Copy out every line of the records where the string "This" occurs.

- Record extracts
────────

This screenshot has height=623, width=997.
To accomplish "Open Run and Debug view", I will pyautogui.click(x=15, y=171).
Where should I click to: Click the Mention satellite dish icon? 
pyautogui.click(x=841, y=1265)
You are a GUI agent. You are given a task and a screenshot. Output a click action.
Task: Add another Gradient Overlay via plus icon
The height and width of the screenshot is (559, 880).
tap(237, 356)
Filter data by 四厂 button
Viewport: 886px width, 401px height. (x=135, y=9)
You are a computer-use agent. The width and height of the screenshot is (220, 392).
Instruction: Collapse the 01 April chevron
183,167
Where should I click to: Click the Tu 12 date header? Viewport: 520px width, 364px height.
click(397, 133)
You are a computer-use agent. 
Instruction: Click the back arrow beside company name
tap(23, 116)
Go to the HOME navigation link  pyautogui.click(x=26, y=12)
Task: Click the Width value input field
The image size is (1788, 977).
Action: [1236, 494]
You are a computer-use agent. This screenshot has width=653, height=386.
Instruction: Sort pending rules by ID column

────────

- Completed exercise
This screenshot has height=623, width=997.
You are a computer-use agent. This screenshot has width=653, height=386.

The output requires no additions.